Learn R Programming

pointblank (version 0.7.0)

tbl_store: Define a store of tables with table-prep formulas: a table store

Description

It can be useful to set up all the data sources you need and just draw from them when necessary. This upfront configuration with tbl_store() lets us define the methods for obtaining tabular data from mixed sources (e.g., database tables, tables generated from flat files, etc.) and provide names for these data preparation procedures. Then we have a convenient way to access the materialized tables with tbl_get(), or, the table-prep formulas with tbl_source(). Table-prep formulas can be as simple as getting a table from a location, or, it can involve as much mutation as is necessary (imagine procuring several mutated variations of the same source table, generating a table from multiple sources, or pre-filtering a database table according to the system time). Another nice aspect of organizing table-prep formulas in a single object is supplying it to the read_fn argument of create_agent() or create_informant() via $ notation (e.g, create_agent(read_fn = <tbl_store>$<name>)) or with tbl_source() (e.g., create_agent(read_fn = ~ tbl_source("<name>", <tbl_store>))).

Usage

tbl_store(..., .list = list2(...))

Arguments

...

Expressions that contain table-prep formulas and table names for data retrieval. Two-sided formulas (e.g, <LHS> ~ <RHS>) are to be used, where the left-hand side is a given name and the right-hand is the portion that is is used to obtain the table.

.list

Allows for the use of a list as an input alternative to ....

Value

A tbl_store object that contains table-prep formulas.

YAML

A pointblank table store can be written to YAML with yaml_write() and the resulting YAML can be used in several ways. The ideal scenario is to have pointblank agents and informants also in YAML form. This way the agent and informant can refer to the table store YAML (via tbl_source()), and, the processing of both agents and informants can be performed with yaml_agent_interrogate() and yaml_informant_incorporate(). With the following R code, a table store with two table-prep formulas is generated and written to YAML (if no filename is given then the YAML is written to "tbl_store.yml").
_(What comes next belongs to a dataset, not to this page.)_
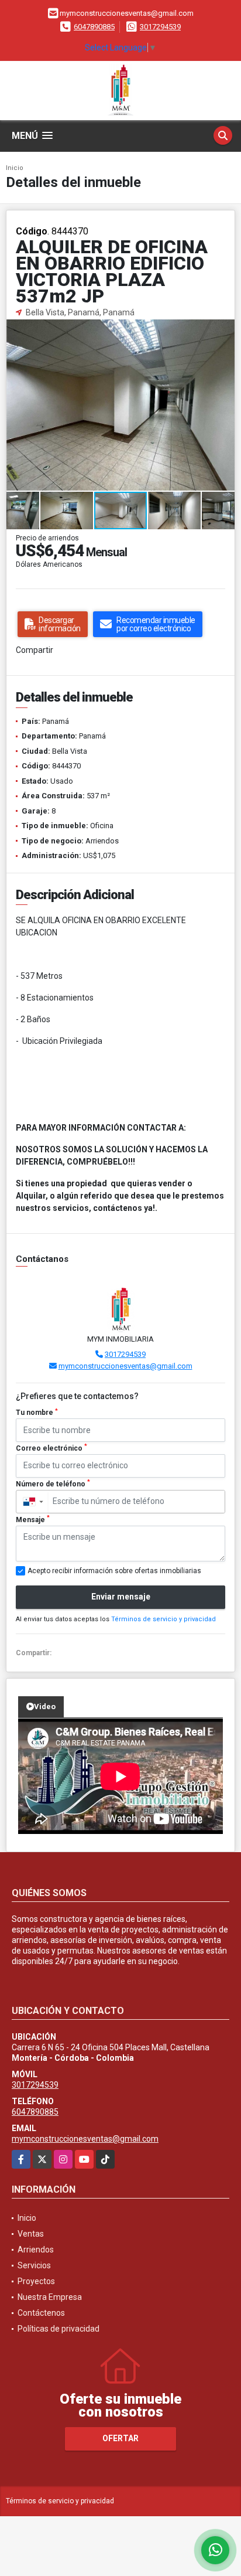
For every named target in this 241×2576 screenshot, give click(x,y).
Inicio (14, 168)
# R statement for generating the "tbl_store.yml" file
tbl_store(
  tbl_duckdb ~ db_tbl(small_table, dbname = ":memory:", dbtype = "duckdb"),
  sml_table_high ~ small_table %>% dplyr::filter(f == "high")
) %>%
  yaml_write()

# YAML representation ("tbl_store.yml") tbls: tbl_duckdb: ~ db_tbl(small_table, dbname = ":memory:", dbtype = "duckdb") sml_table_high: ~ small_table %>% dplyr::filter(f == "high")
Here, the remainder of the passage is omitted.